Wednesday 23 January 2013

Feminism online: the bullying and the beat downs (Part 7)

This is the penultimate blog in this series examining the relationship between online bullying and blogging, particularly the violent threats directed at feminist bloggers. In this section, I speak to one blogger who received horrific intimidation and threats online, about how she thinks we can reconcile the two and whether there is a choice between the internet as an open forum for discussion and keeping it a safe space.
Part 7 - Is there a solution: the choice between freedom and regulation?onlineanon
In researching this paper, I spoke at length with a number of feminist bloggers who experienced harassment. The majority did not want their comments recorded, nor did they want to take part in any formal interview, regardless of assurances of anonymity, for fear that their participation might spark further threats. This fear served to underscore the seriousness of the harassment experienced by the bloggers. I did speak at length with one feminist blogger who was willing to share her experiences and views on this subject. All quotes are directly taken from personal correspondence between myself and Sian.
Sian is a member of the Bristol Feminist Network, and is the spokesperson and media contact for the group in addition to having her own blog. In personal correspondence she told me that “pathetic and abusive comments [are] fairly common on my blog or on Twitter”, however one incident gave her enough concern to involve the police and pursue legal action against the bullies. Following press coverage of her comments regarding the closure of a Hooters in the town, Sian received threats via the group’s Facebook page that were violent, “nasty and aggressive”.

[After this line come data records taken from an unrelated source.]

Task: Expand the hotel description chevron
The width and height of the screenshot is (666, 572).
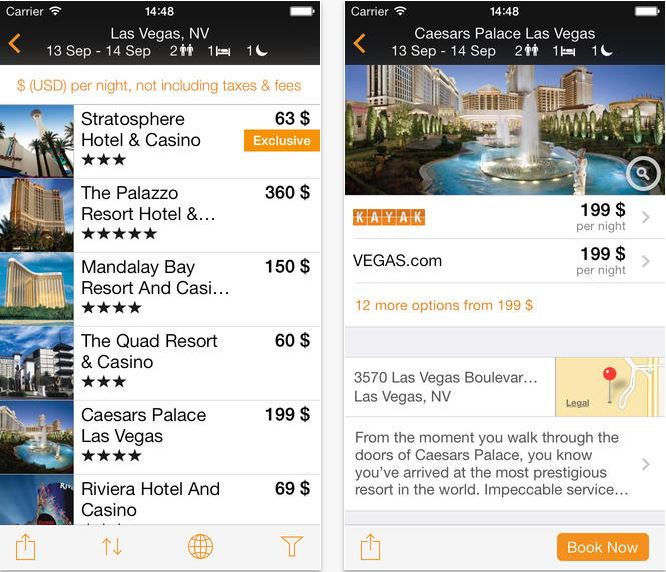Action: (x=646, y=464)
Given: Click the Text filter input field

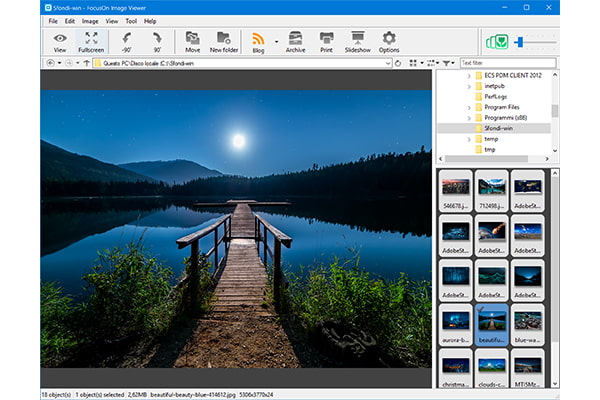Looking at the screenshot, I should (x=505, y=63).
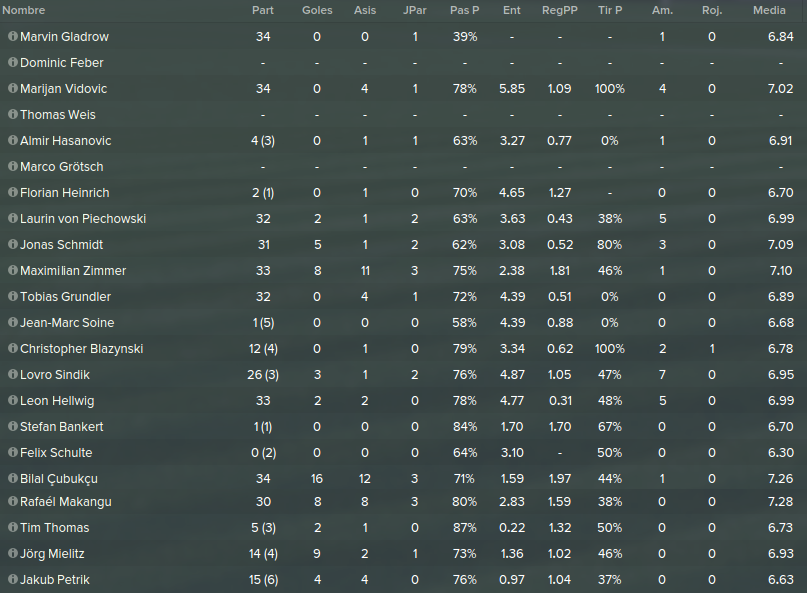Open Laurin von Piechowski player profile
Viewport: 807px width, 594px height.
point(83,219)
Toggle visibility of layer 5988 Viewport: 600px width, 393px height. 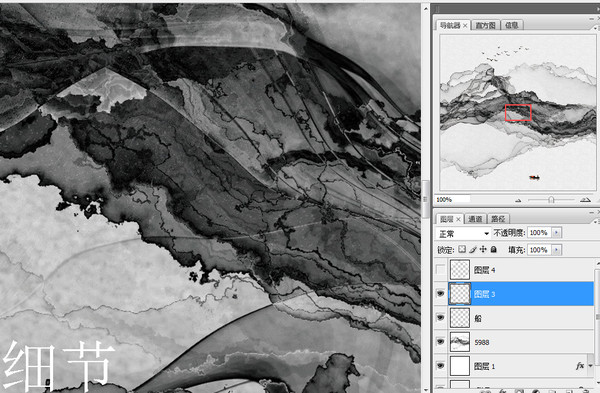tap(440, 342)
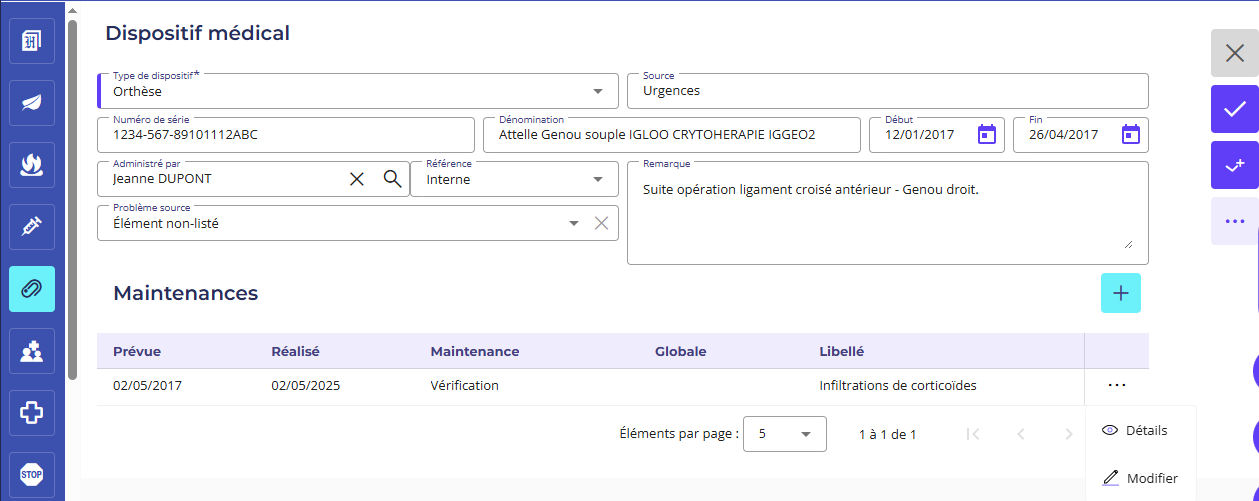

onlineanonymity It was when the comments took a turn for the more serious that Sian took the decision to involve the police. “Then this guy posted that I was a cunt, and he was going to find out my address and post it on 4chan with exhortations to ‘make me pay’”. Sian was surprised at the severity with which the police treated the incident as she “didn’t expect something that was happening online to be treated as serious”. She wrote a post about her experience for the Guardian newspaper’s online blog section ‘Comment is Free’, which again received comments Sian describes as hostile and vicious.
I asked her what steps she would like to see taken to reduce experiences of online harassment and bullying. I have chosen to include her answer in full as her response shows hope and an analysis from an individual and structural viewpoint. “It's tricky, I don't know the answer. One thing that came across when I received the 'apology' from the guy that wrote the threats was that he simply had not considered that I was a person, who would read that and be upset, be scared. It sounds absurd but people simply don't think that what they type from behind their screens has an impact. They just throw the words out there and they simply don't care that what they are writing is a threat. But it is.”
“One of the reasons I wrote about it for CIF and why I write about online harassment on my blog is because I think one way to stop it is to speak out, say this is happening, point to where it's happening and why it hurts. And also that it's particularly a sexism issue. A male blogger friend of mine always says that the negative comments he receives are nothing like the level of abuse that women get. One that always stands out for me was a guy writing that he hoped 'some cunt rapes you'. Men don't really get that type of abuse. So I think steps can be taken to reduce it by keeping what online abuse looks like, and the impact it has, in the public eye.”
masklaptop “There's been some high profile arrests though where people have tweeted really nasty things about celebs online and I'm always a bit uneasy about this. I don't think arresting people for their nasty opinions is necessarily an answer. I mean, I called the police because it was a threat. I didn't at that point know whether the threat would be carried out or not. I think we need to understand that difference between threats - like Hooters - and just nastiness, like the comment i mention above. I think change will come through education - and, of course, by overthrowing the patriarchy!”.